Primary care physician use of patient race and polygenic risk scores in medical decision-making
- PMID: 36748708
- PMCID: PMC10085844
- DOI: 10.1016/j.gim.2023.100800
Primary care physician use of patient race and polygenic risk scores in medical decision-making
Abstract
Purpose: The use of patient race in medicine is controversial for its potential either to exacerbate or address health disparities. Polygenic risk scores (PRSs) have emerged as a tool for risk stratification models used in preventive medicine. We examined whether PRS results affect primary care physician (PCP) medical decision-making and whether that effect varies by patient race.
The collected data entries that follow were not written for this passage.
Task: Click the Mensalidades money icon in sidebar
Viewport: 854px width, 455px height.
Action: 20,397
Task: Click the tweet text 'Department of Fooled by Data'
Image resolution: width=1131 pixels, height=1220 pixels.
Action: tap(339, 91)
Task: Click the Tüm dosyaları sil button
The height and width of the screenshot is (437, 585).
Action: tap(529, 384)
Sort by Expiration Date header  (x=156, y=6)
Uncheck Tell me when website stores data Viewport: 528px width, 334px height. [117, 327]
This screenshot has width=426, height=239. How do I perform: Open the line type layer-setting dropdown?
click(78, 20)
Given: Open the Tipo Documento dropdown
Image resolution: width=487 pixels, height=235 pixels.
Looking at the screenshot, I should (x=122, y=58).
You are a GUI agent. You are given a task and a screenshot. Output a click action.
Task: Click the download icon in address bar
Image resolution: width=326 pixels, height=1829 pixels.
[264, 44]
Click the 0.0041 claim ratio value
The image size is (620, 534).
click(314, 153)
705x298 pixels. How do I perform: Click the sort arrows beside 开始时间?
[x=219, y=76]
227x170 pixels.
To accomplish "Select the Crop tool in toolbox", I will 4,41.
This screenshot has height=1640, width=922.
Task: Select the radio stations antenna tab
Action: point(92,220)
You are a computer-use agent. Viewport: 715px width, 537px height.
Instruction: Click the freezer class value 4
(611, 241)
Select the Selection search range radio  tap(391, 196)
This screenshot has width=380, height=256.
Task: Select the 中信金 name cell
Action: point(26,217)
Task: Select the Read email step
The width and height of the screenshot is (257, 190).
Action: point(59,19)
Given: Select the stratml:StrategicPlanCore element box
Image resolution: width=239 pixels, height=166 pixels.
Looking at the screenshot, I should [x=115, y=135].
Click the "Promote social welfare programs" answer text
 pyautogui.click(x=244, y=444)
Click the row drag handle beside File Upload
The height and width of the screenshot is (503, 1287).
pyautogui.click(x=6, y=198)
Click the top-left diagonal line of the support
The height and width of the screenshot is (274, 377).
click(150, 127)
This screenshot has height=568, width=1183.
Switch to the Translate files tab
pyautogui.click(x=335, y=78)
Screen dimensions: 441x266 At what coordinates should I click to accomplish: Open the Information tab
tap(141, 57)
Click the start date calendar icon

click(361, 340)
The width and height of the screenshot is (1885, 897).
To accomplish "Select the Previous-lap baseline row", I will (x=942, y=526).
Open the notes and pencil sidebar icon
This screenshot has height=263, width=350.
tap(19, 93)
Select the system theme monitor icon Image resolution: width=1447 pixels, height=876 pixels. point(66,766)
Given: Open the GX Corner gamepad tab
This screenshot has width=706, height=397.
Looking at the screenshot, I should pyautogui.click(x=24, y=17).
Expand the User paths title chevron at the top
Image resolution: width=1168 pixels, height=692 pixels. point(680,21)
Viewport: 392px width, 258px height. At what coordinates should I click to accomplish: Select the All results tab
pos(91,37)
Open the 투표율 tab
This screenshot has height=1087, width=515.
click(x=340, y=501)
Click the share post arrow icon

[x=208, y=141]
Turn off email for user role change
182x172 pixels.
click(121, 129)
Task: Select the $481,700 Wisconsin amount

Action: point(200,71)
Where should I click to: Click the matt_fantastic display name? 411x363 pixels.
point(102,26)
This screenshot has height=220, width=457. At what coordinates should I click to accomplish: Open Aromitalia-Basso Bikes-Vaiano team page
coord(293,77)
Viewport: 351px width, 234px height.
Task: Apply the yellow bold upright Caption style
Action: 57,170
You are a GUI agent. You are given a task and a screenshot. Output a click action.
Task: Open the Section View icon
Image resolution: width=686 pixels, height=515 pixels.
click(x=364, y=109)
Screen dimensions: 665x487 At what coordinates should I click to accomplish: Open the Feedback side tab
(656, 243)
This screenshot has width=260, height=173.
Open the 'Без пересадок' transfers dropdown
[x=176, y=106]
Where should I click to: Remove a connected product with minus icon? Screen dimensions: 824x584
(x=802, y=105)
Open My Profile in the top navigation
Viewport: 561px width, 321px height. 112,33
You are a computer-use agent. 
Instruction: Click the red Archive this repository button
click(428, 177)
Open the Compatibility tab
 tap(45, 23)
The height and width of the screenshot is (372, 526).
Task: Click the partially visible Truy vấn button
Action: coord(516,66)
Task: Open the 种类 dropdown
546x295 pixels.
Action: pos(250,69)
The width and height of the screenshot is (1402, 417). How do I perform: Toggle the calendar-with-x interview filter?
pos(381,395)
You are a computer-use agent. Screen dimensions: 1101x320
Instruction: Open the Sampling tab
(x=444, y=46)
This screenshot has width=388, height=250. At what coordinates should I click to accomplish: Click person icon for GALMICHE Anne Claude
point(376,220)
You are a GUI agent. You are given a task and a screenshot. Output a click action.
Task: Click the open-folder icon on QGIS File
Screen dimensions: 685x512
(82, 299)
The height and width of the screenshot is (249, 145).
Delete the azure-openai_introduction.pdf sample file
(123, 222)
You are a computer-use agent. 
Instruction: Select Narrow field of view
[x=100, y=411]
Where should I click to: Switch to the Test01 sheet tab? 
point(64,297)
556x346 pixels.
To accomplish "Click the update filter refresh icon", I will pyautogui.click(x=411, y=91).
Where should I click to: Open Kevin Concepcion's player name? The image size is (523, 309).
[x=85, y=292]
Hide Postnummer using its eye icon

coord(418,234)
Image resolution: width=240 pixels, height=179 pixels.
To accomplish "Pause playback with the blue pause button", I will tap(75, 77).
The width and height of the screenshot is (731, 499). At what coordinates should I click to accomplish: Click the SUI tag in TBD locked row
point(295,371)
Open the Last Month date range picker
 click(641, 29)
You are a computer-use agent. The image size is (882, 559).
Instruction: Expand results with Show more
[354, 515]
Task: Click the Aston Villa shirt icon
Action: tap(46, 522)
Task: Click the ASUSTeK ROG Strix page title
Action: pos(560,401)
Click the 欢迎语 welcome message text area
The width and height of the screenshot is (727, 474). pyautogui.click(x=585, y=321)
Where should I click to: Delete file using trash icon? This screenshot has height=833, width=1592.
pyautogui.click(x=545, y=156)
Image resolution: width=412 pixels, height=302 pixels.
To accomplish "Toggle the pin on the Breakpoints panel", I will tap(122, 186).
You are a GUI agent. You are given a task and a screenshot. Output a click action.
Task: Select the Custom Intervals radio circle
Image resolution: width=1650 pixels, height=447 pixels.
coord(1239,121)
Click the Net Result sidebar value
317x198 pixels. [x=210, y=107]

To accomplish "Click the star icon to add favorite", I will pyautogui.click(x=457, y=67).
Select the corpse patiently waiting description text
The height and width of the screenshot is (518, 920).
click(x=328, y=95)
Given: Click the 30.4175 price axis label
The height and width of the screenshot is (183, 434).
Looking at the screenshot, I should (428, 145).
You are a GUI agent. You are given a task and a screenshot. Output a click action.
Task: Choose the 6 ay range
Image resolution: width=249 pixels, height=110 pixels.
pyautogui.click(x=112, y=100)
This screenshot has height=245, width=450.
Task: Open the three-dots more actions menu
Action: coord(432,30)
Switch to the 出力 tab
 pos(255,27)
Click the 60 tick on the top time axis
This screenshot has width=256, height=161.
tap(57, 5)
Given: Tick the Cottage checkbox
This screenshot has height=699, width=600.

Methods: Using an online survey with a randomized experimental design among PCPs in a national database, we ascertained decision-making around atherosclerotic cardiovascular disease prevention and prostate cancer screening for case scenario patients who were clinically identical except for randomized reported race.
Results: Across 369 PCPs (email open rate = 10.8%, partial completion rate = 93.7%), recommendations varied with PRS results in expected directions (low-risk results, no available PRS results, and high-risk results). Still, physicians randomized to scenarios with Black patients were more likely to recommend statin therapy than those randomized to scenarios with White patients (odds ratio = 1.74, 95% CI = 1.16-2.59, P = .007) despite otherwise identical clinical profiles and independent of PRS results. Similarly, physicians were more likely to recommend prostate cancer screening for Black patients than for White patients (odds ratio = 1.58, 95% CI = 1.06-2.35, P = .025) despite otherwise identical clinical and genetic profiles.
Conclusion: Despite advances in precision risk stratification, physicians will likely continue to use patient race implicitly or explicitly in medical decision-making.
Keywords: Cardiovascular disease; Health disparities; Polygenic risk scores; Prevention; Prostate cancer.
Published by Elsevier Inc.
Conflict of interest statement
Conflict of Interest C.A.B., A.A.A., and J.L.V. are employees of the United States Department of Veterans Affairs. The views expressed in this manuscript do not represent those of the US government or United States Department of Veterans Affairs. All other authors declare no conflicts of interest.